In a letter sent Monday to Floyd’s one-time public defender Allison Mathis, the Texas Board of Pardons and Paroles wrote it has “completed their consideration of your client’s application requesting a Full Pardon and have voted to recommend clemency.”
The board forwarded its recommendation to Abbott for final disposition. Abbott has not said whether he will grant the pardon.
Mathis filed the request in April, writing in the petition that a “pardon is being sought because it is just and right to clear a conviction that is not supported by evidence.”
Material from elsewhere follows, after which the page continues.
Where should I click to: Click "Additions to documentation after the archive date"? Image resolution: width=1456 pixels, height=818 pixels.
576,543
Floyd was arrested on Feb. 5, 2004, by then-Houston undercover narcotics detective Gerald Goines, who alleged Floyd provided a second suspect .03 grams of crack cocaine to sell, according to the petition. The man Floyd allegedly gave the drugs to turned out to be a police informant who sold the drugs to Goines as part of a sting operation and was not arrested or identified, according to the petition.
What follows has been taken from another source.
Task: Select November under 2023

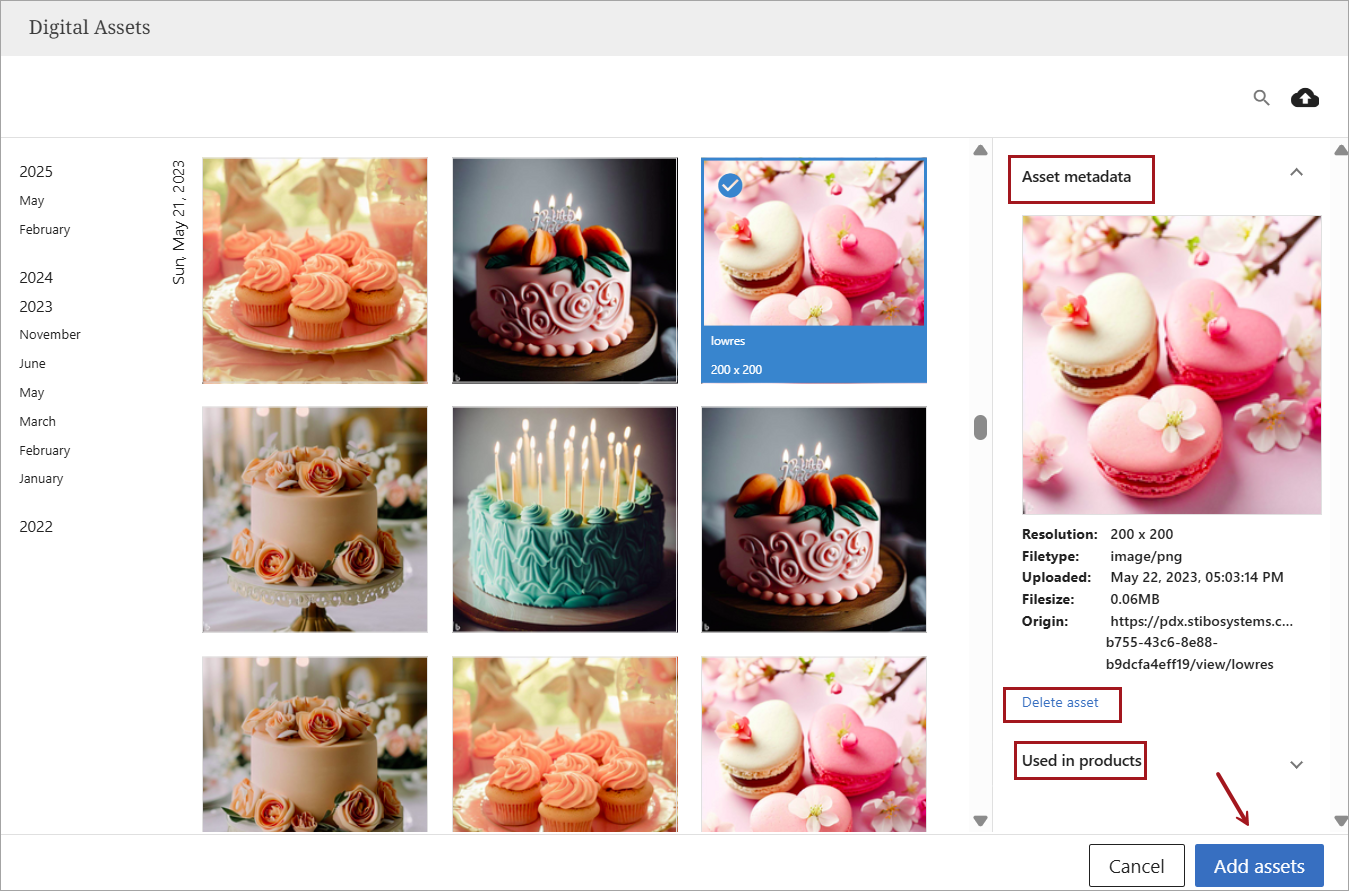Action: 50,335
Floyd eventually pleaded guilty to a drug charge and was sentenced to 10 months in state jail, authorities said.
In August 2019, Goines was charged with two counts of murder related to a botched narcotics raid at a home in southeast Houston. Goines’ police colleague, Steven Bryant, pleaded guilty in June to federal charges of falsifying records and interfering with a government investigation in an attempt to help Goines cover up an illegally obtained “no-knock” warrant on the Houston home of Rhogena Nicholas and her husband, Dennis Tuttle.
During the Jan. 28, 2019, raid, a shootout erupted in which Nicholas, Tuttle and their dog were killed and four police officers, including Goines, were shot and wounded.
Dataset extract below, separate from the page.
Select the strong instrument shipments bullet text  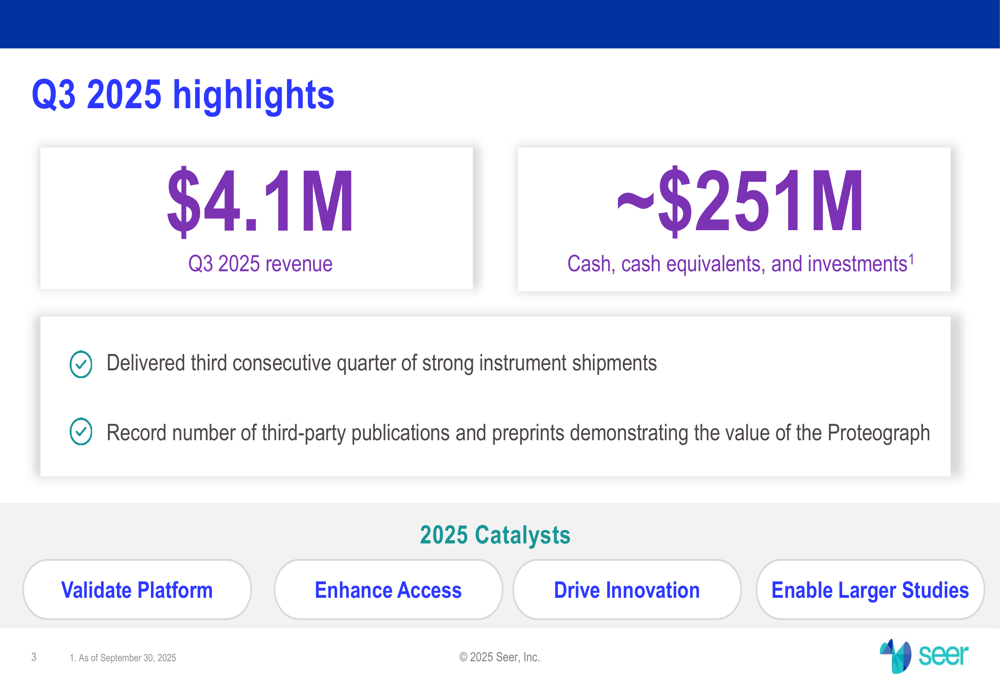click(381, 363)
In announcing the indictments of Goines and Bryant, Harris County District Attorney Kim Ogg alleged that Goines made “numerous false statements” in the affidavit presented to the judge who signed the ‘no-knock” warrant.
The scandal prompted the Harris County District Attorney to review at least 1,400 criminal cases tied to Goines.
Ogg released a statement on Monday supporting the Board of Pardons and Paroles’ recommendation to grant Floyd clemency.
“We lament the loss of former Houstonian George Floyd and hope that his family finds comfort in Monday’s decision by the Texas State Board of Pardons and Paroles to recommend clemency for a 2004 conviction,” Ogg’s statement reads.
Mathis also praised the board’s decision.
“A man was set up by a corrupt police officer intent on securing arrests rather than pursuing justice,” Mathis said in a statement. “No matter what your political affiliation is, no matter who that man was in his life or in his death, that is not something we should stand for in the United States or in Texas.”
Ben Crump, an attorney for the Floyd family, urged Abbott to grant the full pardon.
“This drug charge, which led to George Floyd’s conviction based on false evidence, helped to unravel his life,” Crump said in a statement. “Similarly, tens of thousands of Black lives are ruined by a criminal justice system that uses the war on drugs to target Black people, force them into felony pleas, incarcerate them, take away their voting rights, and destroy their families.”
Floyd died on May 25, 2020, as the result of injuries suffered when police in Minneapolis attempted to arrest him on suspicion of using a phony $20 bill to buy cigarettes. Former police officer Derek Chauvin, who pressed his knee into the back of Floyd’s neck for more than nine minutes as the 46-year-old Black man lost consciousness after repeatedly claiming of not being able to breathe, was convicted in April of second-degree unintentional murder, third-degree murder and second-degree manslaughter.
Chauvin was sentenced to 22 1/2 years in prison. Three other police officers charged with aiding and abetting second-degree murder and aiding and abetting second-degree manslaughter are scheduled to go on trial next year.